GIVEN RECORDS Start Marker
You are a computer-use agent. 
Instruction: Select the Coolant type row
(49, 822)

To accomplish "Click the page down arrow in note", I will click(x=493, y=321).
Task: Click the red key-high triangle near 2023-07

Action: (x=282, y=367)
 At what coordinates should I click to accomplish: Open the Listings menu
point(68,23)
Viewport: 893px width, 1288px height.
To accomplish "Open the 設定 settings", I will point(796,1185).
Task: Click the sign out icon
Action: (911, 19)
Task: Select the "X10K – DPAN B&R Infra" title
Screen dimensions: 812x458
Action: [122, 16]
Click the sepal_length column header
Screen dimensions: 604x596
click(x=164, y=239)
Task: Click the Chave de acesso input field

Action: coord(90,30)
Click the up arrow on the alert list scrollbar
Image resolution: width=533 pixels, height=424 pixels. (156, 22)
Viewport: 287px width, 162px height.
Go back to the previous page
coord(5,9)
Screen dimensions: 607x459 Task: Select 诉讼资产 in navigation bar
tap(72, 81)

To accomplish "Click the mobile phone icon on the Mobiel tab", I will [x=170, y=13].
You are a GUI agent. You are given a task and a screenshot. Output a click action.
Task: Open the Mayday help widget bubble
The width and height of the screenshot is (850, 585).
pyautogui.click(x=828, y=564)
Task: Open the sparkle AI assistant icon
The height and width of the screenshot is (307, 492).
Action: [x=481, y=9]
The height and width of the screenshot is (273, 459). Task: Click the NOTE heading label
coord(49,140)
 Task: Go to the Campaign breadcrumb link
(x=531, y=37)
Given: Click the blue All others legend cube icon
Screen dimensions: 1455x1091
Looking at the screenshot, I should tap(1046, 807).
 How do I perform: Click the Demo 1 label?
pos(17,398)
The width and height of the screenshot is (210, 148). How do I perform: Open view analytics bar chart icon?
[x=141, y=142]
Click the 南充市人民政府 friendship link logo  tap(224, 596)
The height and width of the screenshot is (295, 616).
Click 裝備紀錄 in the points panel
GIVEN RECORDS End Marker
→ REQUIRED WORK
The whole of the material above should be given again exactly.

→ EXPECTED OUTPUT
You are a computer-use agent. 
Instruction: Select the Coolant type row
(49, 822)

To accomplish "Click the page down arrow in note", I will click(x=493, y=321).
Task: Click the red key-high triangle near 2023-07

Action: (x=282, y=367)
 At what coordinates should I click to accomplish: Open the Listings menu
point(68,23)
Viewport: 893px width, 1288px height.
To accomplish "Open the 設定 settings", I will point(796,1185).
Task: Click the sign out icon
Action: (911, 19)
Task: Select the "X10K – DPAN B&R Infra" title
Screen dimensions: 812x458
Action: [122, 16]
Click the sepal_length column header
Screen dimensions: 604x596
click(x=164, y=239)
Task: Click the Chave de acesso input field

Action: coord(90,30)
Click the up arrow on the alert list scrollbar
Image resolution: width=533 pixels, height=424 pixels. (156, 22)
Viewport: 287px width, 162px height.
Go back to the previous page
coord(5,9)
Screen dimensions: 607x459 Task: Select 诉讼资产 in navigation bar
tap(72, 81)

To accomplish "Click the mobile phone icon on the Mobiel tab", I will [x=170, y=13].
You are a GUI agent. You are given a task and a screenshot. Output a click action.
Task: Open the Mayday help widget bubble
The width and height of the screenshot is (850, 585).
pyautogui.click(x=828, y=564)
Task: Open the sparkle AI assistant icon
The height and width of the screenshot is (307, 492).
Action: [x=481, y=9]
The height and width of the screenshot is (273, 459). Task: Click the NOTE heading label
coord(49,140)
 Task: Go to the Campaign breadcrumb link
(x=531, y=37)
Given: Click the blue All others legend cube icon
Screen dimensions: 1455x1091
Looking at the screenshot, I should tap(1046, 807).
 How do I perform: Click the Demo 1 label?
pos(17,398)
The width and height of the screenshot is (210, 148). How do I perform: Open view analytics bar chart icon?
[x=141, y=142]
Click the 南充市人民政府 friendship link logo  tap(224, 596)
The height and width of the screenshot is (295, 616).
Click 裝備紀錄 in the points panel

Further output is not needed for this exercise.